A ofensiva tarifária dos Estados Unidos, encabeçada pelo Presidente Donald Trump, está a reconfigurar as rotas do comércio internacional, afectando profundamente as cadeias globais de valor, mas também abrindo novas oportunidades geoeconómicas para países como o Brasil, Egipto, Singapura, Turquia e Índia, que escaparam às tarifas mais elevadas impostas aos principais exportadores.
Com a imposição de taxas que superam os 46% para países como o Vietname e o Bangladesh, e mais de 20% para a União Europeia, Coreia do Sul e Japão, os Estados Unidos estão a forçar uma deslocação de fluxos comerciais e produtivos, com efeitos colaterais que tanto penalizam como favorecem diferentes economias emergentes.
Brasil: entre os menos penalizados e com ganhos esperados no agro-negócio
O Brasil aparece entre os países que sofreram a menor tarifa “recíproca” dos EUA — apenas 10% — e poderá beneficiar duplamente: ganhando competitividade face aos agricultores americanos, agora prejudicados pelas tarifas retaliatórias da China, e ganhando espaço nos fluxos comerciais desviados de países asiáticos penalizados.
Durante a anterior guerra comercial entre EUA e China, o Brasil foi um dos maiores vencedores no mercado de soja e milho — e o mesmo padrão pode repetir-se agora, à medida que Pequim reorienta os seus fornecedores.
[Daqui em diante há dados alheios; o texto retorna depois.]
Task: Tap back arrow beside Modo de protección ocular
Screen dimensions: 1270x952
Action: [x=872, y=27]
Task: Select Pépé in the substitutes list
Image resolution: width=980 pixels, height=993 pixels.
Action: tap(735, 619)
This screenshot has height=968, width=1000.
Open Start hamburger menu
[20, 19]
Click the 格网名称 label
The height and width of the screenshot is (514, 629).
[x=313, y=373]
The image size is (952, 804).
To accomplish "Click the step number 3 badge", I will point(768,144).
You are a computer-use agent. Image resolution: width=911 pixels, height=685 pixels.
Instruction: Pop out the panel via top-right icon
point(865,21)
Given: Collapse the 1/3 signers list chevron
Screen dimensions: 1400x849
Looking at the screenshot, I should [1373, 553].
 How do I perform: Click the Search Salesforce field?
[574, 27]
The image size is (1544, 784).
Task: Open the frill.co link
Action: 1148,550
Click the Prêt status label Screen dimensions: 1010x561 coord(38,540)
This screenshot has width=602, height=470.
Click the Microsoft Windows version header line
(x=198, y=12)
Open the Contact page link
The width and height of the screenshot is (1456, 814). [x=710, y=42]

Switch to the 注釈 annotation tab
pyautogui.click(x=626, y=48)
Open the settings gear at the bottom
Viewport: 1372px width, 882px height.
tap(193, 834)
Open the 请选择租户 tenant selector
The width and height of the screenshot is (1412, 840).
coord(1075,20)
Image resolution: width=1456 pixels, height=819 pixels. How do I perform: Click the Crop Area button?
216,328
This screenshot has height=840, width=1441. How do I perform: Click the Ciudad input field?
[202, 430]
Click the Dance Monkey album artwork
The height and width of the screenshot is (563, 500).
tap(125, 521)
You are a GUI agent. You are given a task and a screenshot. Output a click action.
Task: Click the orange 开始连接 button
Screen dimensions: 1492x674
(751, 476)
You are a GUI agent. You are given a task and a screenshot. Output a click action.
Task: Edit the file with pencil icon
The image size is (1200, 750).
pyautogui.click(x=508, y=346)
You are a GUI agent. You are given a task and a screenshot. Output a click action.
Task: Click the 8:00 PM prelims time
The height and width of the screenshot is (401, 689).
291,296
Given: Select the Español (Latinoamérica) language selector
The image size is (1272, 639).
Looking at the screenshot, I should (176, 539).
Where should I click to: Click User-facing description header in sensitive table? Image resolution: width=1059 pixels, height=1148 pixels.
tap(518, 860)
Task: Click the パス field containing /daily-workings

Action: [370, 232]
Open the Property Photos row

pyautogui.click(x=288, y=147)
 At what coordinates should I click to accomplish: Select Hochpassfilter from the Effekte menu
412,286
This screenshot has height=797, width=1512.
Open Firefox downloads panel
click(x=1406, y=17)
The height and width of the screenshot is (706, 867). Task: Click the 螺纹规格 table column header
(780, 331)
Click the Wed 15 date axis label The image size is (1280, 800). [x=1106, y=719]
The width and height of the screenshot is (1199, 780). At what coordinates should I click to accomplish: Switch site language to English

Egipto e Marrocos: atraindo investidores desviados da Ásia
Com défices comerciais relativamente baixos com os EUA e taxas modestas de 10%, países como o Egipto e Marrocos surgem como destinos alternativos para produção industrial e investimento externo. No caso egípcio, o sector têxtil já vislumbra ganhos competitivos face a concorrentes como China, Bangladesh e Vietname, onde as tarifas ultrapassam 30%.
“Os EUA impuseram tarifas muito mais elevadas a outros países. Isto dá ao Egipto uma excelente oportunidade de crescimento”, afirmou Magdy Tolba, do consórcio egípcio-turco T&C Garments.
Em Marrocos, com um acordo de comércio livre com os EUA, há expectativas de atracção de novas fábricas e relocalização de produção, embora existam receios sobre o impacto de investimentos recentes da China — como a gigafábrica da Gotion High Tech — que possam atrair a atenção política negativa de Washington.
Turquia e Quénia: reposicionamento industrial em curso
A Turquia, anteriormente penalizada por tarifas sobre aço e alumínio, poderá agora ganhar fôlego numa nova conjuntura em que outros concorrentes enfrentam barreiras mais severas. Já o Quénia, com um perfil comercial menos exposto, poderá capitalizar com ganhos marginais no sector têxtil, posicionando-se como fornecedor alternativo para o mercado norte-americano.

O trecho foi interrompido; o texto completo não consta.